El principal escollo era encontrar algo decente que ponerse para irse a la cama y en su caso suponía un gran problema, pues siempre dormía desnuda.
Preguntarse por enésima vez por qué había aceptado tan inusual propuesta ya carecía de sentido. Seguramente por una especie de bajón anímico, había dicho que sí sin tener en cuenta que podía ser una estupidez, una encerrona o las dos cosas al mismo tiempo.
De todas formas, la situación tenía guasa, porque si Ian le hubiera hecho una proposición indecente, ella, sin pensárselo mucho, habría acabado aceptando y al saber cuál era el motivo de compartir habitación tendría muchos menos quebraderos de cabeza.
Pero no, en vez de eso había accedido a una proposición de lo más decente y, claro, ahora no sabía cómo comportarse o qué hacer para no meter la pata.
Menos mal que en un momento de lucidez había elegido su propia suite para desarrollar tan extraño experimento.
Ian la esperaba en el dormitorio, para dormir, y ella no sabía qué ponerse.
¡Genial!
Como tarde o temprano debía abandonar su escondite, optó por ponerse ropa de deporte y terminó con un pantalón corto y una camiseta de corte masculino como atuendo para pasar la noche.

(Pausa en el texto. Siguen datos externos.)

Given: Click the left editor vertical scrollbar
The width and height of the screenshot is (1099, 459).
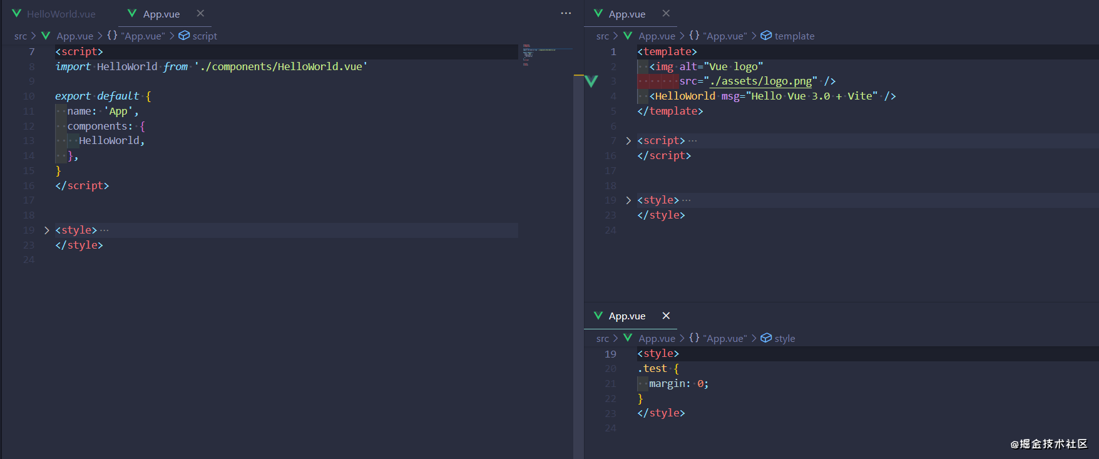Looking at the screenshot, I should coord(578,250).
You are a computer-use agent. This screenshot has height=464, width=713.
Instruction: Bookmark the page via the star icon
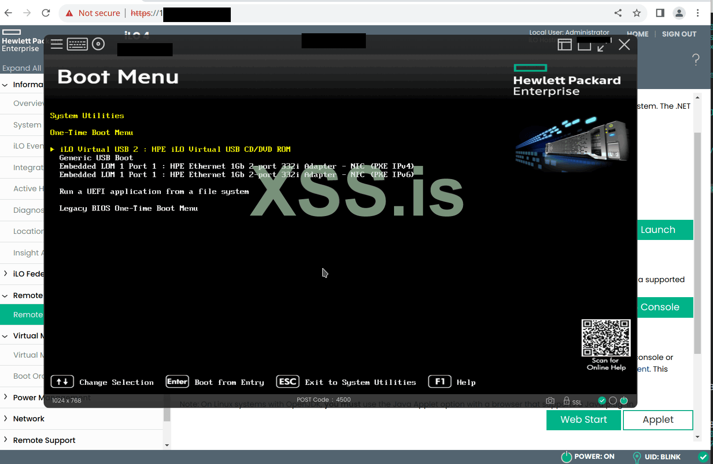coord(637,14)
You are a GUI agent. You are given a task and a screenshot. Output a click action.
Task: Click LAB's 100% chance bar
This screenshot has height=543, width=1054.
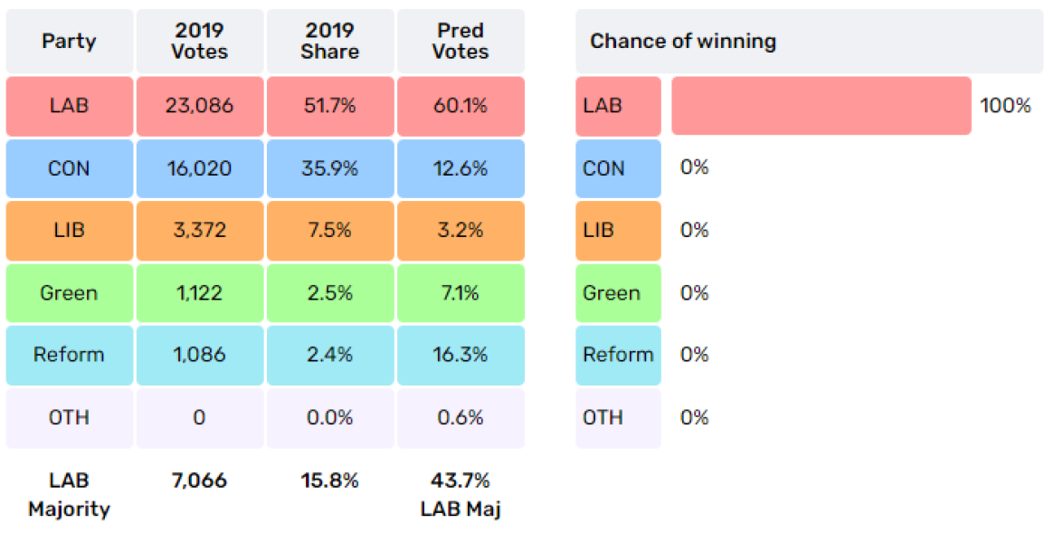821,106
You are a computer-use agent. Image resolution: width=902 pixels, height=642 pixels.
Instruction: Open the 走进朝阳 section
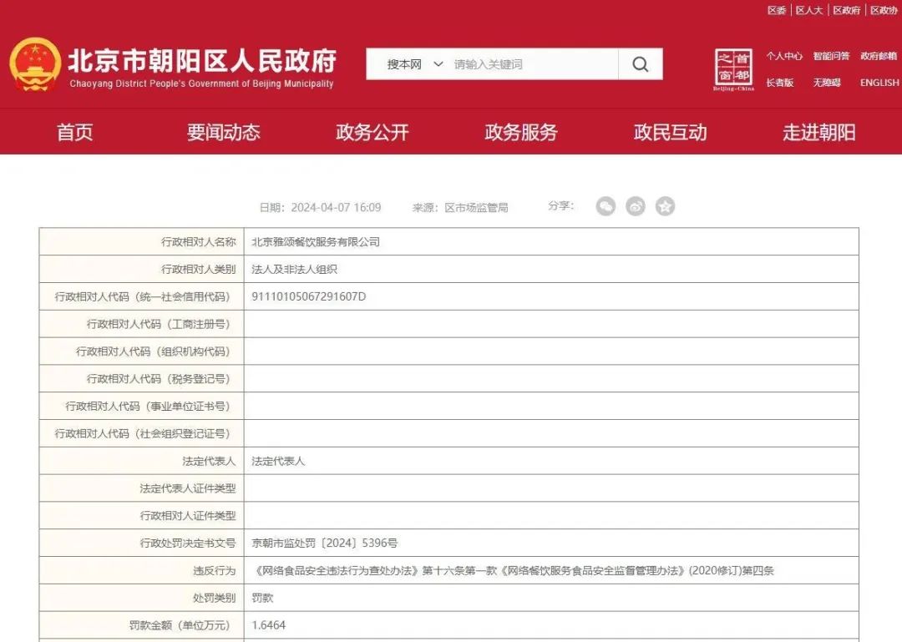818,132
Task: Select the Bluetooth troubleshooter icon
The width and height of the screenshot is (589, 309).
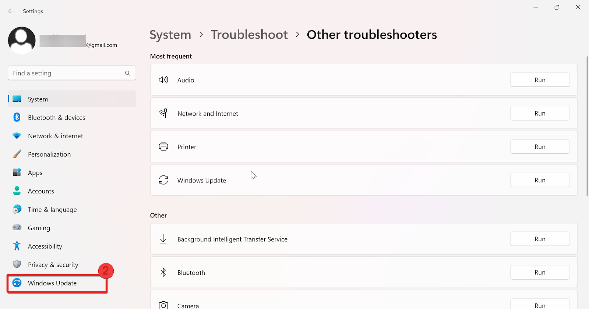Action: tap(163, 272)
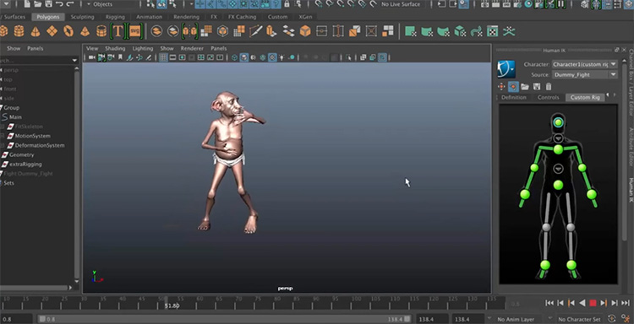The image size is (634, 324).
Task: Click the stop playback button
Action: (593, 303)
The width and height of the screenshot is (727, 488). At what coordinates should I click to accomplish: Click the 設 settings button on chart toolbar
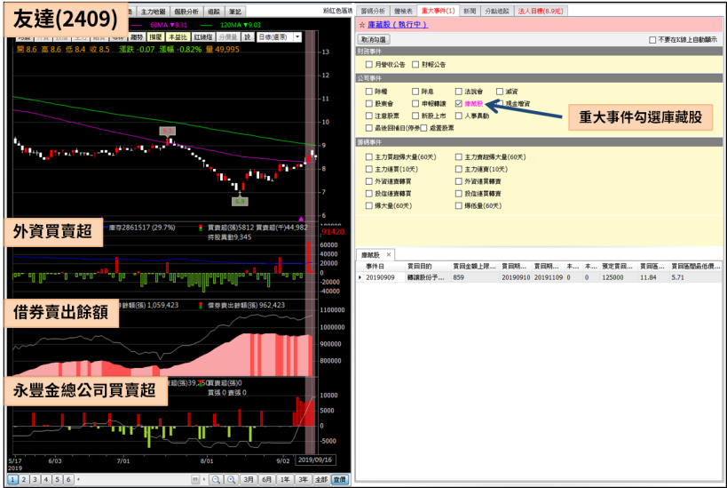tap(248, 37)
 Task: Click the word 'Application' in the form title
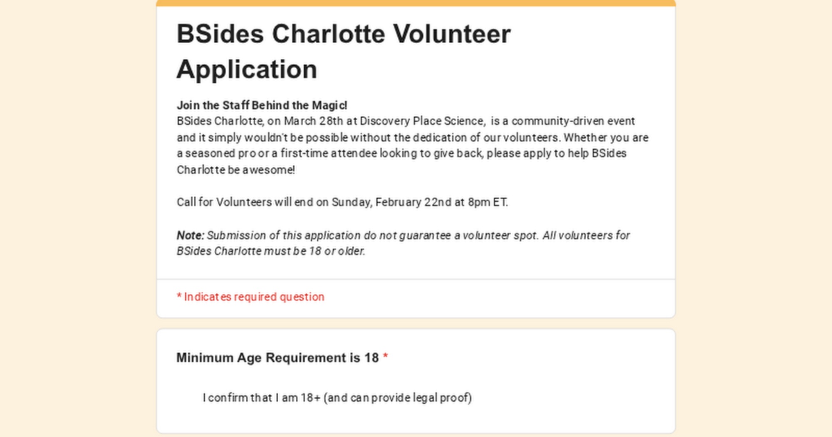(247, 69)
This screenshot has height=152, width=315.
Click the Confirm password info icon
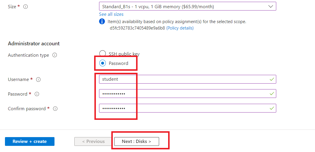(x=55, y=109)
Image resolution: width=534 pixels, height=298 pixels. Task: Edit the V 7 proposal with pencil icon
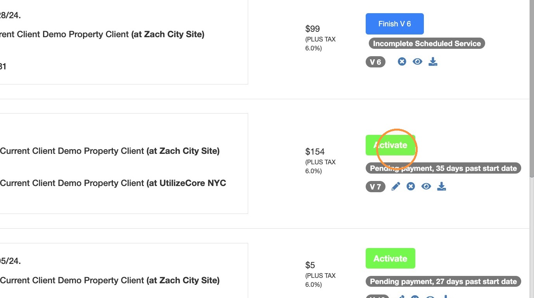[x=396, y=187]
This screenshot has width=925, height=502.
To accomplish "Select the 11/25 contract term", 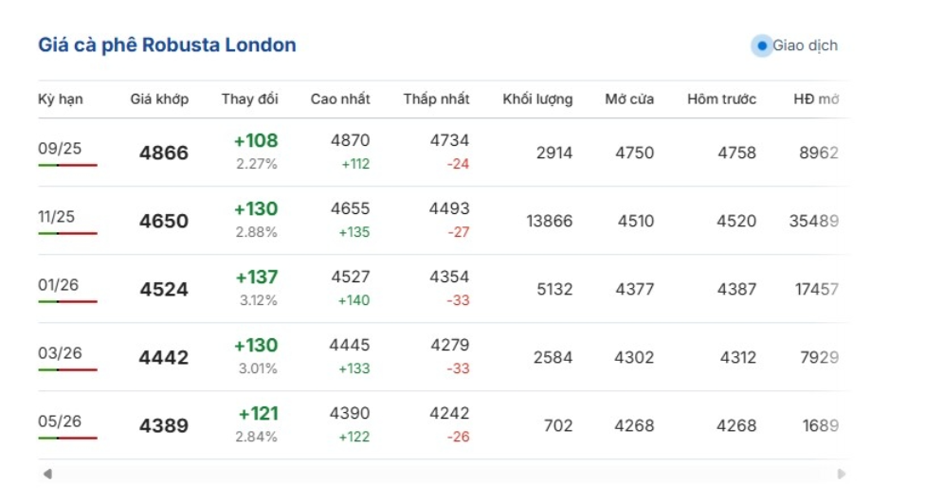I will 56,216.
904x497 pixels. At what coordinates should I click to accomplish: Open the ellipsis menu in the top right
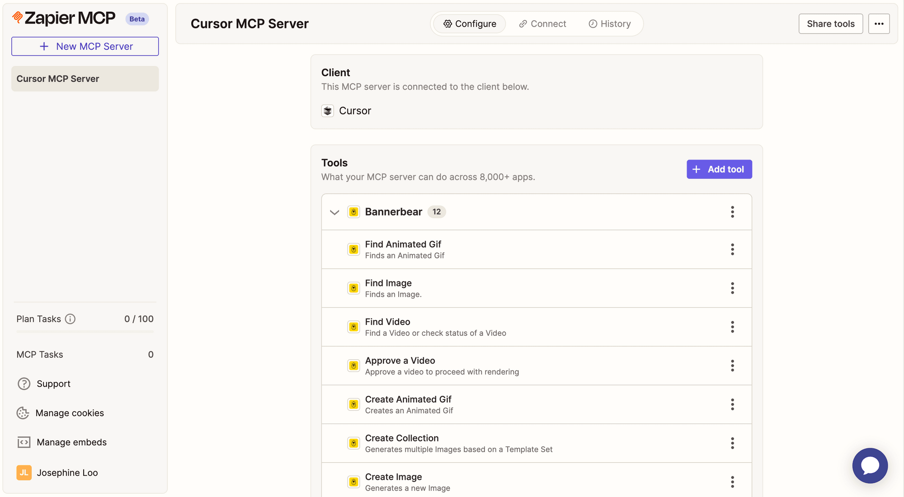(x=879, y=23)
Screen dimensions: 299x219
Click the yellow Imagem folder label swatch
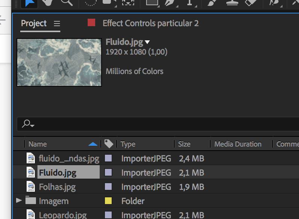[x=108, y=201]
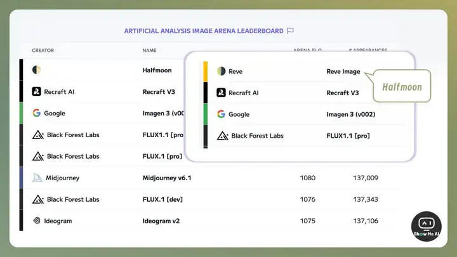Image resolution: width=457 pixels, height=257 pixels.
Task: Click the flag icon beside the leaderboard title
Action: click(x=290, y=30)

—Ver para creer —se dijo, mirándose por última vez antes de apagar la luz y salir del aseo.
Para su asombro, pues nunca antes lo había visto así, se encontró a Ian sentado en la cama, con un periódico en la mano, leyendo tranquilamente y por lo visto sin importarle estar desnudo de cintura para arriba.
Dora se acercó, apartó las sábanas del lado que él había dejado libre y se sentó en la cama, apoyándose en el cabecero.
—¿Te importa que encienda la tele? —inquirió, cogiendo el mando a distancia.
—No, claro que no —respondió Ian, indiferente a su presencia.
A ver si después de todo iba a ser verdad, se dijo ella intentando buscar una postura medianamente cómoda, pues los jodidos pantalones se le metían por el trasero.
Pasó distraídamente los diferentes canales con la vana esperanza de encontrar algo que resultara interesante, pero no hubo suerte o, mejor dicho, su ánimo no estaba precisamente dando saltos como para ello.
Ian, por su parte, apenas le prestaba atención, más que nada para no caer en la tentación, pues el numerito de la ropa ajustada ya había sido una dura prueba.
La situación tenía bemoles, pues, dada su condición, desear no funcionar era de locos, como poco.
Para él también estaba siendo incómodo. Tal vez Dora y él hubiesen mantenido una relación en el pasado, pero era una de las pocas mujeres de las que se acordaba no sólo por la intensidad de sus encuentros, sino por ella misma. Había que reconocer que era única y en esos momentos compartía cama, que no espacio, con ella.
Increíble pero cierto.
Podía intentarlo, por supuesto, saltarse a la torera su promesa tácita de no tocarla; sin embargo, el miedo a hacer doblemente el ridículo lo frenaba.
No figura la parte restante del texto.